Stored items:
──────────────────────────────

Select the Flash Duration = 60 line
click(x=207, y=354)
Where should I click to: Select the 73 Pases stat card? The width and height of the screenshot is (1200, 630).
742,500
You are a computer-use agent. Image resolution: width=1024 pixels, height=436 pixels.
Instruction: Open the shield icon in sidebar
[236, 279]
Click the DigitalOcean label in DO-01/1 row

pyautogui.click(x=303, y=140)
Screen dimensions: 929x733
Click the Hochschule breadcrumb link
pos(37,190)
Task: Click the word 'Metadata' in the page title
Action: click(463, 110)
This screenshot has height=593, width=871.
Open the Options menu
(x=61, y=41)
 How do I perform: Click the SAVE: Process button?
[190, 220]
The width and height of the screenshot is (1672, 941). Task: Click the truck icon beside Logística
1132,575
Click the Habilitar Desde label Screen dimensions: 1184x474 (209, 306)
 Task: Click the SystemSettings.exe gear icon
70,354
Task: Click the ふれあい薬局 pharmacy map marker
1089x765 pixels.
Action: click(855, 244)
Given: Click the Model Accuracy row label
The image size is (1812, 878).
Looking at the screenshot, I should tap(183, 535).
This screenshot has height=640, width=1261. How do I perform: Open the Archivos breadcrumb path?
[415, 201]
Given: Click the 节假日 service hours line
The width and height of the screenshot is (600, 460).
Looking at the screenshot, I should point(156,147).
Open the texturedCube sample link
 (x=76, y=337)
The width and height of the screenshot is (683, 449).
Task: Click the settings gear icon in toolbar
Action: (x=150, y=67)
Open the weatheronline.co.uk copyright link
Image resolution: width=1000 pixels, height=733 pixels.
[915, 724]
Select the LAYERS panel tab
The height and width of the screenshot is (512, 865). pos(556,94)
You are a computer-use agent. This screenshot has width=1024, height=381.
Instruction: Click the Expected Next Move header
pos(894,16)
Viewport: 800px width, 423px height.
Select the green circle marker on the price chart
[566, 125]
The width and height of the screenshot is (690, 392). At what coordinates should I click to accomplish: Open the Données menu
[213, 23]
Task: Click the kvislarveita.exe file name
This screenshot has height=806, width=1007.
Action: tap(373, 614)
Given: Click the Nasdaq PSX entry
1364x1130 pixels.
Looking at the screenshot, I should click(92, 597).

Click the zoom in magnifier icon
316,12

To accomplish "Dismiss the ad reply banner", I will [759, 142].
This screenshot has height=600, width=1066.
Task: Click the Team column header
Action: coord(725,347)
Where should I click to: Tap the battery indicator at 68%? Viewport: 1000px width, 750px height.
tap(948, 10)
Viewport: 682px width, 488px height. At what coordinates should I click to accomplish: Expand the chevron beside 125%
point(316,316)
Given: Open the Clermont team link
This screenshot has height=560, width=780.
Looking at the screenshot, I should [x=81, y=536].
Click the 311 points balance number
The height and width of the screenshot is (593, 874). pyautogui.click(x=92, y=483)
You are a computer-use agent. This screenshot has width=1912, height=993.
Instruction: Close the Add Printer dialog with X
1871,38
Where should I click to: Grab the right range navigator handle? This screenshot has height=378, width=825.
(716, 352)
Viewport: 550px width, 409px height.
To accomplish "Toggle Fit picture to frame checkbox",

──────────────────────────────

» PROBLEM STATEMENT:
Beginning at the top of the data, extract each line through the line containing "You are a computer-use agent. Image" and return those lines exactly, with nothing added.

» WRITTEN RESPONSE:
Select the Flash Duration = 60 line
click(x=207, y=354)
Where should I click to: Select the 73 Pases stat card? The width and height of the screenshot is (1200, 630).
742,500
You are a computer-use agent. Image resolution: width=1024 pixels, height=436 pixels.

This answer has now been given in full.